Adequacy and Equity under Neoliberal Climate Governance: Assessing the Paris Moment

This talk assesses some of the implications of the Paris moment for developing countries and civil society campaigners focused on fair burden sharing and democratic process.

J. Timmons Roberts, Professor of Environmental Studies, Brown University, USA

Discussants: Professor Kate Pickett, University of York, Epidemiologist and co-author of The Spirit Level and Dr Rob Lawlor University of Leeds, Researcher on climate change,  ethics and responsibility

The talk will be followed by response from discussants and Q&A – drinks reception hosted by the Centre for Global Development

For further info email cgd@leeds.ac.uk

Register for a free ticket

What are the prospects for the Paris climate change negotiations?

Based on the new book Power in a Warming World (2015), this talk reviews Paris and previous rounds of climate negotiations by their level of adequacy to avert the worst impacts of climate change and whether their process and implications are equitable.

The voluntary INDC pledging process and the importance of bilateral and “minilateral” announcements reveal a turn to inequitable and undemocratic but somewhat more adequate outcomes, from exclusive inaction towards exclusive action.

The talk assesses some of the implications of the Paris moment for developing countries and civil society campaigners focused on fair burden sharing and democratic process.

About the Speaker

Timmons Roberts is Ittleson Professor of Environmental Studies and Sociology at Brown University.
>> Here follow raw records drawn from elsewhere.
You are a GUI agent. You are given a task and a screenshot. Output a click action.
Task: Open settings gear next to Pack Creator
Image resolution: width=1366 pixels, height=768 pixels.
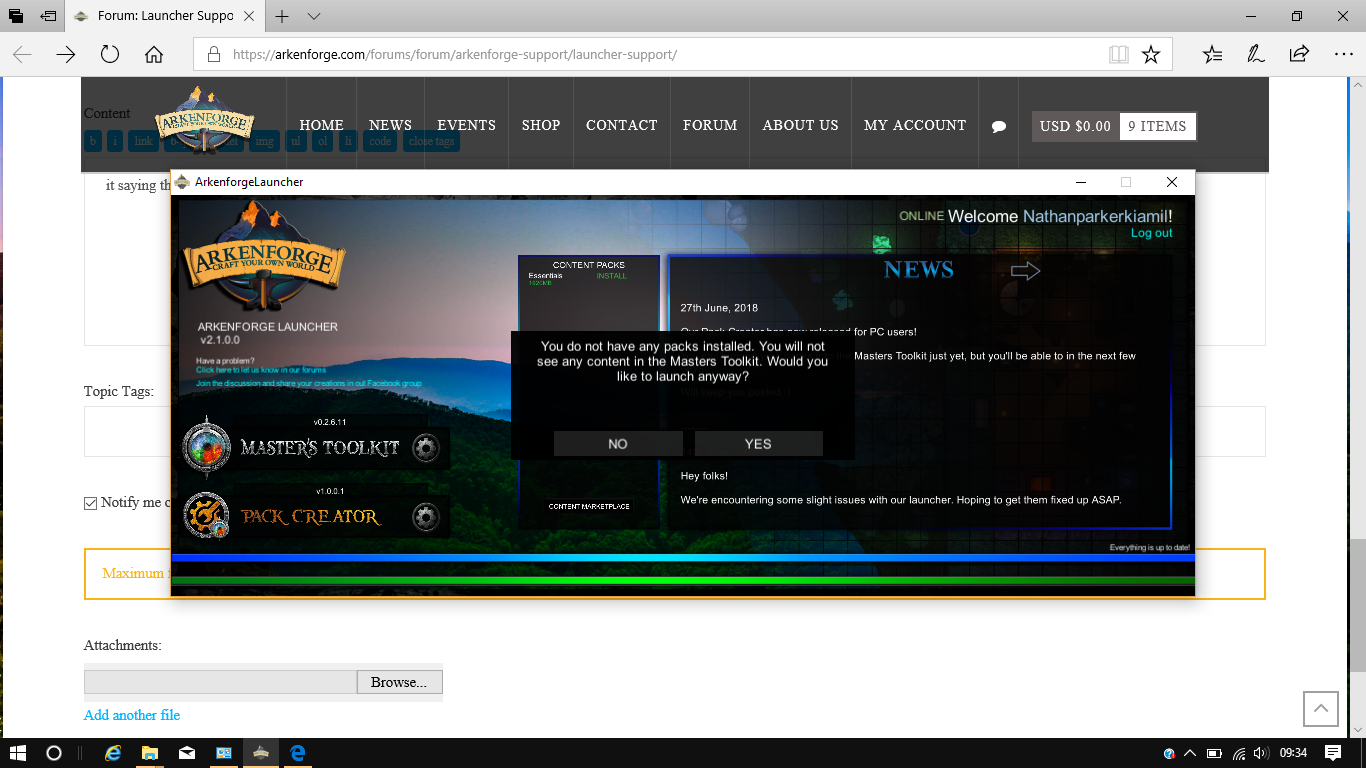coord(426,517)
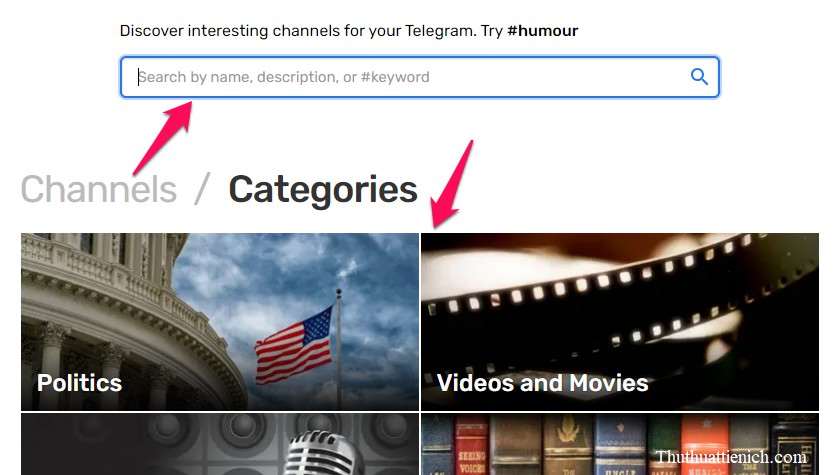Click the red Seeing Voices book spine

click(471, 445)
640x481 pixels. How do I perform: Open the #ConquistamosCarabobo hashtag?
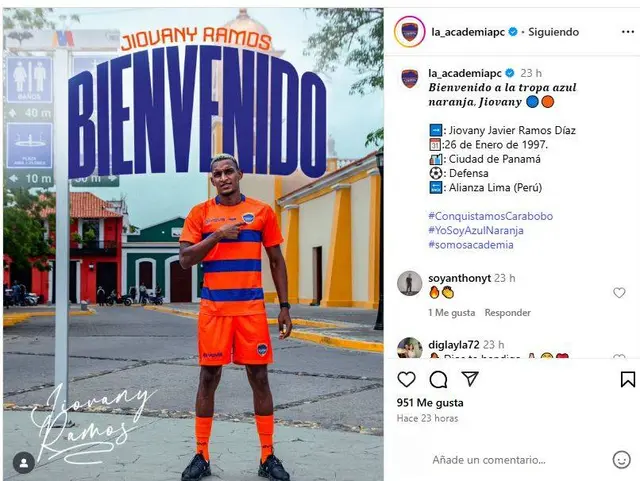pos(491,216)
Timmons' current research focuses on climate change and economic development. It has three threads:

  • How shifting economic and political relations between the global North and South affect the United Nations negotiations on climate change;
  • The role of foreign aid in the negotiations and in assisting developing countries cope with climate impacts and greening their economies; and
  • What social factors explain national "pathways of economic development" (being relatively high or low carbon emitters for their level of human development).
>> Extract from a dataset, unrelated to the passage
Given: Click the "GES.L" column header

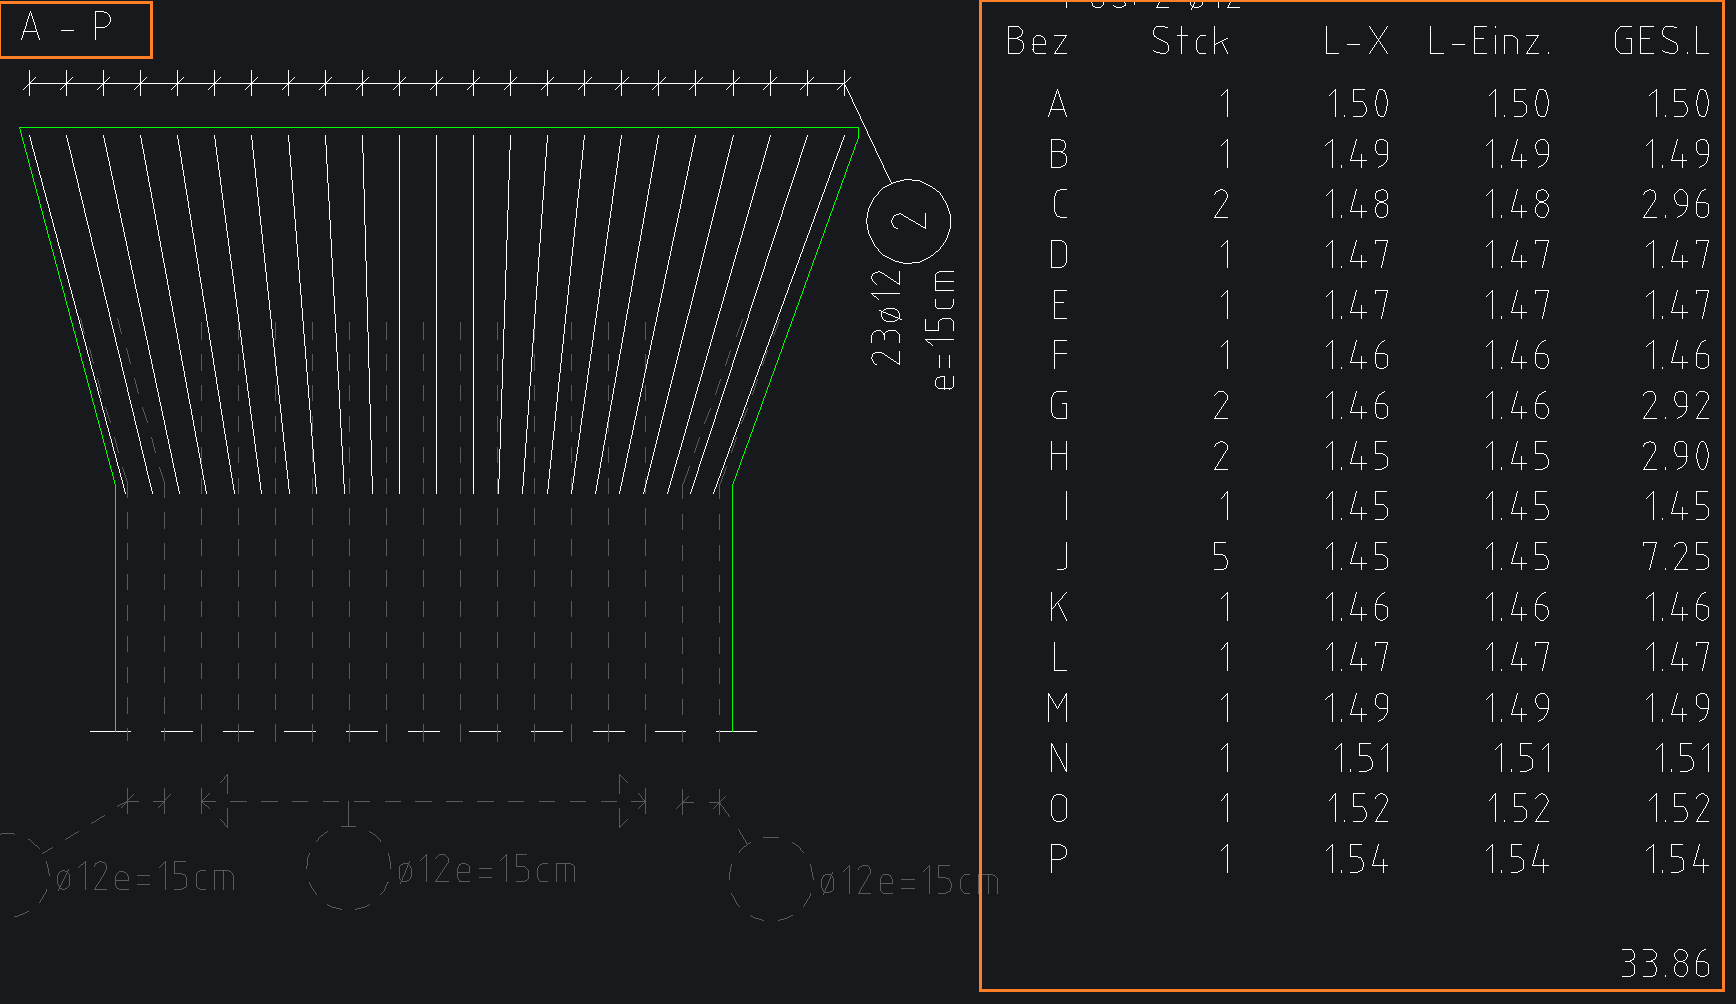Looking at the screenshot, I should [x=1661, y=42].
In all three his core focus is on how inequality affects our ability to address this complex global problem.

Timmons' approach to research is to learn about major social problems by attempting to help address them. A co-founder of AidData.org, Timmons is part of an international effort to produce a quantum leap in transparency in climate finance, and in foreign aid more broadly. His Climate and Development Lab at Brown provides research support to think-tanks, NGOs, and the Least Developed Countries Group - the world's 48 poorest nations - in the U.N. climate negotiations. In 2014 he led a group that successfully passed the first comprehensive climate legislation in Rhode Island, and has worked for many years with students on greening initiatives and with community groups and local, state and national governments. He teaches environmental sociology, globalization and the environment, serves on the Board on Environmental Change and Society of the National Academy of Sciences, and was in 2014 awarded the Frederick Buttel Award for Distinguished Scholarship by the Environment and Society Research Committee RC24 of the International Sociological Association. His lab's international work and his leadership on the Resilient Rhode Island Act led to Brown University being named "Green University of 2014" by international climate reporting service ClimateHome.org.